Di seguito segnali un paio di suggerimenti per proseguire sulla resistenza civile, eco-compatibile a basso impatto sul pianeta.
Sul numero di maggio di Starbene (ora in edicola) c’è un articolo proprio sui trattamenti di bellezza fai-da-te in casa. Non l’hai guardato bene, che ieri sera eri di fretta, ma può essere un inizio. Su quello stesso numero ci sono anche esortazioni a comprare frutta e verdura di stagione e a km zero: le esortazioni sono corredate di ricette per usare i prodotti agricoli di questa stagione. Chi necessitasse di altre ricette per usare nello specifico la frutta e la verdura di stagione, in genere può far riferimento a una qualsiasi rivista di cucina. Una delle migliori in questo senso (molto orientata alla cucina sana e agli ingredienti biologici) è CucinaLight, peccato solo che le ricette siano scritte maluccio.
Altri suggerimenti arriveranno in seguito, se qualcuno ne ha da segnalare nei commenti non può che farti felice.

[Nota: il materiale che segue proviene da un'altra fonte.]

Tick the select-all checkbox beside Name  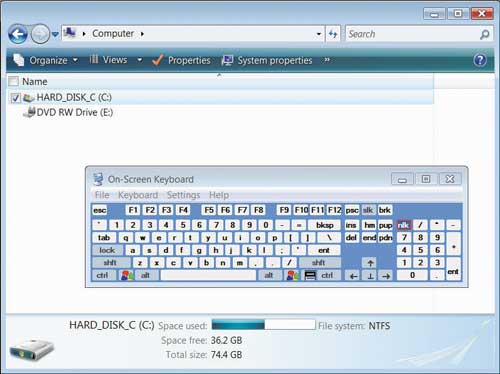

Adesso hai un’altra priorità. La conferenza stampa a Roma con l’Amministratore Delegato di Gruppo, prevista per il 14 luglio, è stata spostata al (un asiolitico, presto!) 29 maggio. Come anche la lettrice più modaiola avrà intuito, la preoccupazione del vestito adatto è scivolata in fondo, preceduta da questioni per così dire, "più tecniche": tipo trovare il luogo adatto, chiamare le persone giuste, sperando che con le elezioni non siano saltate, preparare la documentazione e la scaletta e altre quisquilie di questo genere. Eppure, lo ammetti, appena Mirando ti ha dato la notizia la tua reazione è stata: "Cavoli, ma così è prima dei saldi!" Stavolta lui ha riso.
In ufficio la situazione non lavorativa è tesa. Tutto quello che il capo del personale diceva dei tuoi colleghi è tristemente vero. Tu sei diversa da loro e perciò ti isolano. Per davvero: fanno comunella tra di loro parlando a bassa voce perché tu non li senta. I vostri rapporti sono limitati all’urbano saluto. Per fortuna hai molto da fare e nemmeno li noti. Quando esagerano, ti alzi e lasci l’ufficio. Per ora funziona.
Ah: chi si ricorda che il capo del personale aveva sottolineato più volte la questione del look e qualcuno nei commenti lo aveva tacciato di essere superficiale? Be’, un collega con oggi fa 20 giorni che viene in ufficio con la stessa Lacoste e gli stessi jeans.